#### ASSIGNED TASK:
Your job is to return every line of the listing holding the string "will".

#### SUPPLIED RECORDS:
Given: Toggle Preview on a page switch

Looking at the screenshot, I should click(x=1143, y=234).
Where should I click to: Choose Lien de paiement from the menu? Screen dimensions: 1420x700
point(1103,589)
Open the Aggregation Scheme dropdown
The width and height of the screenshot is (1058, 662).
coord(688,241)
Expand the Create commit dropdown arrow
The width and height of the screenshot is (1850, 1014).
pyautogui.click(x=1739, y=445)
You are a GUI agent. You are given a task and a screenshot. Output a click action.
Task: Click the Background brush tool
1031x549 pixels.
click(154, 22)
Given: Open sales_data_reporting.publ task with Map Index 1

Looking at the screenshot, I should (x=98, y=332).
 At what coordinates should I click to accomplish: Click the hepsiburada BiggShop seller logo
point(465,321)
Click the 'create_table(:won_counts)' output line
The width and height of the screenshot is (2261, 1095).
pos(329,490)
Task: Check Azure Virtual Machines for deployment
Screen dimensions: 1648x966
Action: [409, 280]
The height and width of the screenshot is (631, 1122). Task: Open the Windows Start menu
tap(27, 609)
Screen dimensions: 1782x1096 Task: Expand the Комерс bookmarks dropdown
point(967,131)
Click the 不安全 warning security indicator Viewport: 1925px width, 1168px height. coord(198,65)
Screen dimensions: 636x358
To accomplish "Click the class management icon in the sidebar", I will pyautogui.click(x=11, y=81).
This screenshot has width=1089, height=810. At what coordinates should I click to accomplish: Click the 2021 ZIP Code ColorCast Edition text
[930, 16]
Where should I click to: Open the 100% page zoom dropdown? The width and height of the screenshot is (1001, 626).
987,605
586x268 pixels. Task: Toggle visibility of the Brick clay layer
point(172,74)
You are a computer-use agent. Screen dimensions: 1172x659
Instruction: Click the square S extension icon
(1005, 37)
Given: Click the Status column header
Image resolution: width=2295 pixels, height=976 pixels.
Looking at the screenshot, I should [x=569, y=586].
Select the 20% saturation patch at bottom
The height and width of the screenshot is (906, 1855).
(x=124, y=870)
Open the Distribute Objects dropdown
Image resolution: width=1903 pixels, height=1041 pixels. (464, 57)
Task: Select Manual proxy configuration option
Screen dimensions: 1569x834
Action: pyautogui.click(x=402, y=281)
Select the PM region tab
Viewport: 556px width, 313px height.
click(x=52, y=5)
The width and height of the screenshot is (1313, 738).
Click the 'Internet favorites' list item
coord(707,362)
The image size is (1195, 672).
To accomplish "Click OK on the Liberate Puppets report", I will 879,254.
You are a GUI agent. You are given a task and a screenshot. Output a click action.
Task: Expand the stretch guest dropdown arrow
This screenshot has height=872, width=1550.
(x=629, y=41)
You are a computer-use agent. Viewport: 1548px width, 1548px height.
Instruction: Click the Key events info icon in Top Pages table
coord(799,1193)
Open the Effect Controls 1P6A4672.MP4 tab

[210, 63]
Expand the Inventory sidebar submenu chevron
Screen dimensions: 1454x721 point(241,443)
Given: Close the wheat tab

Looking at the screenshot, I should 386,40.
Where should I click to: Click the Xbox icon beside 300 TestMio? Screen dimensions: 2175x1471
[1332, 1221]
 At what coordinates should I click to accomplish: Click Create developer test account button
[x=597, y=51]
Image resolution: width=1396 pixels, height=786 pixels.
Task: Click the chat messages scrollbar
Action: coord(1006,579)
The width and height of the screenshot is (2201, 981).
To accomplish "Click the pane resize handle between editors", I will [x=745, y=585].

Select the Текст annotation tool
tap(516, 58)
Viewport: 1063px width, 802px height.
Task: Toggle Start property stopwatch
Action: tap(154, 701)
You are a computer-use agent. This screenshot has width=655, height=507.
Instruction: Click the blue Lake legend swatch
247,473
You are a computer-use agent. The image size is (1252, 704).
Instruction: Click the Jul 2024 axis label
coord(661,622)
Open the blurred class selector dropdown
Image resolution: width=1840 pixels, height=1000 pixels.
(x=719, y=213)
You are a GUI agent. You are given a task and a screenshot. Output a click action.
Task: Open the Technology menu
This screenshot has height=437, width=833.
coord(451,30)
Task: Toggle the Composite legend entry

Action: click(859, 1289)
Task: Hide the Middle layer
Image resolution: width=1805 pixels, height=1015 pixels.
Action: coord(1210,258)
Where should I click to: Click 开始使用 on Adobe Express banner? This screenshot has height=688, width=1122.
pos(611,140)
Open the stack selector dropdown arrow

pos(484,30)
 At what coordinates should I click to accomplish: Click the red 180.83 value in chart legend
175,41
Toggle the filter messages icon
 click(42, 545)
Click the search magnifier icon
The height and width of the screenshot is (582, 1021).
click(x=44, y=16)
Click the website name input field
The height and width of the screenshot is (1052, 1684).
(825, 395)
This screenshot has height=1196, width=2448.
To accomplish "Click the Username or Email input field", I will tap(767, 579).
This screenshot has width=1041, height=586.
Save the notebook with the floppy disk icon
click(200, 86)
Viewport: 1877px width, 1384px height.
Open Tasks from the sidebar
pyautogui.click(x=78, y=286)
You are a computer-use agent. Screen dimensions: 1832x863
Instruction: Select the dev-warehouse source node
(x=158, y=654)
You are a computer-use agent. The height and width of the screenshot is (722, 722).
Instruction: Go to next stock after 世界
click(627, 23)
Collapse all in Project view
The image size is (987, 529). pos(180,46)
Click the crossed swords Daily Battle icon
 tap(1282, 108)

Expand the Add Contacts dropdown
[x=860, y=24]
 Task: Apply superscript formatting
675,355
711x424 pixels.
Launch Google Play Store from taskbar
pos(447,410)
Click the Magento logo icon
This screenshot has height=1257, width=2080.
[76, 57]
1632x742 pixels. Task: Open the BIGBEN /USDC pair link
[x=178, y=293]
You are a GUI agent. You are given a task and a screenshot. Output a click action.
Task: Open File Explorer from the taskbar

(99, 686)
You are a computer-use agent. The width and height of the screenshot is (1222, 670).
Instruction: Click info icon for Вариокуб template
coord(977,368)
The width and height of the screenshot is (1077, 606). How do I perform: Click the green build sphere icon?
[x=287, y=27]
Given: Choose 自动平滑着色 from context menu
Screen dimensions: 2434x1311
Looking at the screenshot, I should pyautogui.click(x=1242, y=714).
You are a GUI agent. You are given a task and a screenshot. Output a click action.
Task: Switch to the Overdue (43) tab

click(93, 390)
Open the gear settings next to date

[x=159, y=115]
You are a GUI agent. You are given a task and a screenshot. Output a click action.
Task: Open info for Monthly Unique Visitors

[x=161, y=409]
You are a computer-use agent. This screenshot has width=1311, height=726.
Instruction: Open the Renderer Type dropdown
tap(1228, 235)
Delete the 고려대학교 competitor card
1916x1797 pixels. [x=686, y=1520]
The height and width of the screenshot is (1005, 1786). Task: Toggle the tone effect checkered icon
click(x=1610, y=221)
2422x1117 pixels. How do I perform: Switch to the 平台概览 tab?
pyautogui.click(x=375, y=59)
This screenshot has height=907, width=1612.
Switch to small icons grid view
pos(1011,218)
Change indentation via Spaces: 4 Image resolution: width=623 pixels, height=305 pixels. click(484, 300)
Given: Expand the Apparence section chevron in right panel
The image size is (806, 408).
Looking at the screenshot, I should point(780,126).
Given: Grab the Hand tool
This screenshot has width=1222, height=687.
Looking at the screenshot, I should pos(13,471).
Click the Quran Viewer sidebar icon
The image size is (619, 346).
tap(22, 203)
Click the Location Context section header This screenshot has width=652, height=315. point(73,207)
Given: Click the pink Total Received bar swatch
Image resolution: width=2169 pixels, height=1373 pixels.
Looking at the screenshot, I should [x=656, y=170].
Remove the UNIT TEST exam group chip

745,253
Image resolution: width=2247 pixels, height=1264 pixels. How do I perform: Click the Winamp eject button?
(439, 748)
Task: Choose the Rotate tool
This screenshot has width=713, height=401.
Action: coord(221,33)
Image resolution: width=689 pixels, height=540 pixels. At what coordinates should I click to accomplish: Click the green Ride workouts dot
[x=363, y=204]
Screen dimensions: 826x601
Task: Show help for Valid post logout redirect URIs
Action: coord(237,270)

#### ANSWER FOR THIS EXERCISE:
To accomplish "Click the class management icon in the sidebar", I will pyautogui.click(x=11, y=81).
To accomplish "Click OK on the Liberate Puppets report", I will 879,254.
To accomplish "Click the pane resize handle between editors", I will [x=745, y=585].
To accomplish "Click the Username or Email input field", I will tap(767, 579).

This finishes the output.